After the tone-deaf attitude toward consumers killed Windows 8, the new Windows team led by Terry Myerson solicited feedback from users all throughout the Windows 10 development cycle and made changes that had critical mass. The resulting decision to make it a free upgrade did wonders as well, resulting in a purported 140 million downloads in five months. 

Epic Fail: Windows 10

On the flip side, Microsoft has really poisoned the good will generated by Windows 10. Rampant spying, including a keylogger, trying to hide the spying, endless nagging to upgrade, and forced upgrades really soured people on the product. Making it worse, Microsoft has flat out refused to acknowledge these issues the way it acknowledged that it blew it with Windows 8. 

Epic Win: Cloud strategy

Microsoft was late to the cloud due to Steve Ballmer's myopia, but he did reverse course quickly, and Satya Nadella has accelerated things. For its most recent fiscal year, cloud revenue was $8.2 billion, with Azure and Office 365 leading the charge. Microsoft is now the number two cloud provider behind Amazon, but it's a distant number two. Plus, Microsoft's cloud play is primarily in the U.S. I have no doubt it will continue to close the gap with Amazon in 2016. 

Epic Fail: Windows Mobile

In so many ways, Windows Mobile 10 is a spectacular OS and better than both Android and iOS, but it just can't get any traction, nor can it get much app support. It's not surprising, since the market rarely supports more than two platforms for anything. That's why we have Windows and Mac, and Linux desktop just can't get traction despite being technically solid. And with Windows Mobile's chief champion on a one-year sabbatical, would anyone be surprised if Nadella finally just puts WM out of its misery in 2016? 

Epic Win: Surface 4

The first two Surface tablets flopped as hard as Zune and the Kin phone, but like Windows itself, Microsoft got it right on the third try. The fourth iteration of the Surface, armed with a new Intel Skylake-era processor and redesign for better cooling as well as squashing other bugs from Surface 3, have made Microsoft a major contender in the tablet market. 

Epic Fail: Edge browser

Microsoft tried to get itself back in the browser business with Edge, a browser that cleaned out a lot of old code and embraced newer standards. While Edge is better than Internet Explorer 11 in terms of performance, it's not that great, and most people are so settled in to Chrome and Firefox they have no incentive to change. 

Epic Win: HoloLens

I have not talked about this much and need to remedy that in 2016. While all the attention is on Oculus Rift, Microsoft's attempt at an augmented reality headset is earning it raves even though it has not shipped. Microsoft unveiled it in January and has said nothing since, but people won't stop talking about it. That's capturing mindset. 

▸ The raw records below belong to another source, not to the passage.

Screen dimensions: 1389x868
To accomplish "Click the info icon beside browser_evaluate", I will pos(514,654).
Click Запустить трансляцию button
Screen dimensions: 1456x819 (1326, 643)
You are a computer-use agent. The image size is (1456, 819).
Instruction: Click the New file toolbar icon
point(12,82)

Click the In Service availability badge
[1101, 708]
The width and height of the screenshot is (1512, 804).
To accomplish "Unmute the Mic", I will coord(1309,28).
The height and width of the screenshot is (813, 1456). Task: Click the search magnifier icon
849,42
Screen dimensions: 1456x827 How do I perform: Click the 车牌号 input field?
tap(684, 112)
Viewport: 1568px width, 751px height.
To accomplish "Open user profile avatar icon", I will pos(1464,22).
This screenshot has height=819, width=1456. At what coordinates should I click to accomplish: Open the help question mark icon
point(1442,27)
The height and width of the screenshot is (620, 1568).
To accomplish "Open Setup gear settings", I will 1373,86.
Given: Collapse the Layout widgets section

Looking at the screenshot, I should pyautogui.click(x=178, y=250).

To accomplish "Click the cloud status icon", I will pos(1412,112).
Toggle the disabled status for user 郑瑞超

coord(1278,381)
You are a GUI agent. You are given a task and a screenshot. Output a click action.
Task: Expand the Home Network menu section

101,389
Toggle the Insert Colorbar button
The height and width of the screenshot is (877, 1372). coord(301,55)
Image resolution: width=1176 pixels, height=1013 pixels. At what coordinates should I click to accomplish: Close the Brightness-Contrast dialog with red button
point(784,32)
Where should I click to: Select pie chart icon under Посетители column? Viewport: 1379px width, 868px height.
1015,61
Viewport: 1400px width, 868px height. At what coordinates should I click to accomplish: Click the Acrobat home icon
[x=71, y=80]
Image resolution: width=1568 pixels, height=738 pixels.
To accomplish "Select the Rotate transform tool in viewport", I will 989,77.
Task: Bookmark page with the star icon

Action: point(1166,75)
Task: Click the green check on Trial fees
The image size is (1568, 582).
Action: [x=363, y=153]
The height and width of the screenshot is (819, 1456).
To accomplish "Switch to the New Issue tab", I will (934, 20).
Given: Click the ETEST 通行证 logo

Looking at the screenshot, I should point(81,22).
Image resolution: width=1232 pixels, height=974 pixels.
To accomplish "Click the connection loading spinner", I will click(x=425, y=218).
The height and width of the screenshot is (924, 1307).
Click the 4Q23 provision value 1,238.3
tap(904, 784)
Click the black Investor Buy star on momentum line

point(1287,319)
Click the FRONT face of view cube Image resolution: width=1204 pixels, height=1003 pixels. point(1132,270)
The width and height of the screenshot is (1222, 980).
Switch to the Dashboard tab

Epic Fail: Surface notebooks

On the one hand, they look fantastic and should set the bar for what Microsoft's OEMs should aspire to surpass. But all they have done is hurt Microsoft's relationships with OEMs. Plus, while the Surface notebook looks cool, that funky design has its share of problems. All of which begs the question, are you sure you want to be a hardware company, Microsoft? 

Epic Win: Office 2016

I thought they were running out of ways to update a word processor and spreadsheet, but Microsoft pulled it off with Office 2016 and the latest iteration of Office 365. It's built around team collaboration and the "Tell me what you want to do" feature is a great way of asking a natural language question and getting an answer from that confusing Ribbon. Sway, an updated presentation tool, might just put Powerpoint out of work. 

Epic Fail: Project Astoria

Project Astoria was supposed to run Android apps on Windows Phone without a recompile, but it has basically run aground and is considered dead in the water. Project Islandwood, which would run iOS apps on WP phones, is only in "alpha preview" and we probably won't hear anything again until the next Build conference.